= WHAT TO DO =
In the data below, find every line with the string "computer" and pull it out.

(Source records)
________________________

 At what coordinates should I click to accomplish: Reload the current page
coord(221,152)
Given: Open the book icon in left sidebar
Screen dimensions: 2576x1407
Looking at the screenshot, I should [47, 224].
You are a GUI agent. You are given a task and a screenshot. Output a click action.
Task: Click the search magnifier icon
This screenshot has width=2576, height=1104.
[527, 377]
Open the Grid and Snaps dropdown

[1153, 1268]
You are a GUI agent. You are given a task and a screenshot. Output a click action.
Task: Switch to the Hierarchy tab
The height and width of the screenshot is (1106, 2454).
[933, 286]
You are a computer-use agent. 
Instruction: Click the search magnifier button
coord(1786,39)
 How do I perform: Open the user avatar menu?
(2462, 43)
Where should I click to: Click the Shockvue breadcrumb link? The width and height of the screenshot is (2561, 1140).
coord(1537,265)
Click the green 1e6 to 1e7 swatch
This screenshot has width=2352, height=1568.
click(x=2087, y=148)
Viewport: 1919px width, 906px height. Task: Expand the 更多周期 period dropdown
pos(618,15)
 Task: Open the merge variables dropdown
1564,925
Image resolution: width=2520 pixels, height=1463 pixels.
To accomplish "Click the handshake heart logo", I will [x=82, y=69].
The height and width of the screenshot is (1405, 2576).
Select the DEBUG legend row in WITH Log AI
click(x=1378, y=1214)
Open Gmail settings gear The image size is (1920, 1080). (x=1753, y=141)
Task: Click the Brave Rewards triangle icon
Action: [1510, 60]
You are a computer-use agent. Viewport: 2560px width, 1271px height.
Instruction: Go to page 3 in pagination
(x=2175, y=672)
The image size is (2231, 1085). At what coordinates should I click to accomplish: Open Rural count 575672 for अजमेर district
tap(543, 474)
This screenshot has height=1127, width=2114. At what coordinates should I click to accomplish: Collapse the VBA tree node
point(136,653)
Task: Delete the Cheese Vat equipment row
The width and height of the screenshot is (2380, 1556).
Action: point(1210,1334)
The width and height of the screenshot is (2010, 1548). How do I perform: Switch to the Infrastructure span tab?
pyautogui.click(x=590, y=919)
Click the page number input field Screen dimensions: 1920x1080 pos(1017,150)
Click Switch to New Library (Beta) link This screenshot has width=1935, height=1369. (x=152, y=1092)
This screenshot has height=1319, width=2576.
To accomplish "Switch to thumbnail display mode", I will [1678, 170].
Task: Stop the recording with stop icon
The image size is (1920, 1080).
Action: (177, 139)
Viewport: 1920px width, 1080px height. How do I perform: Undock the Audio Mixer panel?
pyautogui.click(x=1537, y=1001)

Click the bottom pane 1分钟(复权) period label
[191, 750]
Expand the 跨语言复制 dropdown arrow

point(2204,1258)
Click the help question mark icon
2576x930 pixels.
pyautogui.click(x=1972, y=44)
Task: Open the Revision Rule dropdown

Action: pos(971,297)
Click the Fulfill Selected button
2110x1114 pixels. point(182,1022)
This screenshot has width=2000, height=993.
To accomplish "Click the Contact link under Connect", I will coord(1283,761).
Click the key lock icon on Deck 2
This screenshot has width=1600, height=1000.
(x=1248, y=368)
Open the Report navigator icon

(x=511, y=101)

________________________

= ANSWER BOX =
You are a computer-use agent. 
You are a computer-use agent. Viewport: 2560px width, 1271px height.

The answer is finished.